ROME – Almost 9,000 people, including artists, curators and museum directors, have signed an online appeal calling for Israel to be excluded from this year’s Venice Biennale art fair and accusing the country of “genocide” in Gaza.

“Any official representation of Israel on the international cultural stage is an endorsement of its policies and of the genocide in Gaza,” said an online statement by the Art Not Genocide Alliance (ANGA) collective, that organized the appeal. “The Biennale is platforming a genocidal apartheid state.”

Israel has been facing mounting international criticism, including in the arts world, over its offensive in the Palestinian enclave, which was triggered by a massive October 7 attack by Palestinian terror group Hamas on southern Israel.

The Hamas raid killed 1,200 people, mostly civilians amid horrific atrocities including widespread gang rape, torture and mutilation of victims. Some 3,000 attackers who burst through the border from the Gaza Strip rampaged murderously through southern areas slaughtering those they found, in some cases butchering entire families as they huddled in their homes. At an outdoor music festival, 364 people were massacred. Terrorists also abducted 253 people of all ages — including the elderly and infants — who were taken hostage in Gaza.
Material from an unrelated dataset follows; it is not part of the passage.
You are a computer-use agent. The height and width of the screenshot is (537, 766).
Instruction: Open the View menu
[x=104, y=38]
Israel responded to the attack with a military campaign to topple the Hamas regime, destroy the terror group and free the hostages, over half of whom remain in captivity.
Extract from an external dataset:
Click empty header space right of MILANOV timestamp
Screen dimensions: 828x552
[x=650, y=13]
Nearly 30,000 Palestinians have been killed since the war began, according to Hamas-run health authorities, though these figures cannot be independently verified, and are believed to include both civilians and Hamas members killed in Gaza, including as a consequence of terror groups’ own rocket misfires. The IDF says it has killed over 12,000 operatives in Gaza, in addition to some 1,000 terrorists inside Israel on October 7.

Israel strongly rejects any accusation that its actions amount to genocide.

The ANGA statement made no mention of the October 7 Hamas attack or the atrocities terrorists carried out.

ANGA noted that the Venice Biennale previously banned South Africa over its apartheid policy of white minority rule, and excluded Russia in the wake of the Kremlin’s 2022 invasion of Ukraine.

The Venice Biennale press office did not immediately respond to a request for comment on Tuesday.

Signatories of the appeal include Palestine Museum US director Faisal Saleh, activist US photographer Nan Goldin and British visual artist Jesse Darling, who won last year’s Turner Prize.

Dubbed the “Olympics of the art world,” the Biennale is one of the key events in the international arts calendar. This year’s edition, “Foreigners Everywhere,” is due to host pavilions from 90 countries between April 20-November 24.

Controversies over Israel have roiled the arts ever since the outbreak of the war. Awards have been called into question, speakers have been disinvited and staff at publications and venues have protested their employers’ stances on the conflict. Lately, petitions have circulated calling for Israel’s exclusion from the Eurovision Song Contest.

Israel is also defending itself at the International Court of Justice in the Hague where South Africa brought a case accusing it of genocide in Gaza.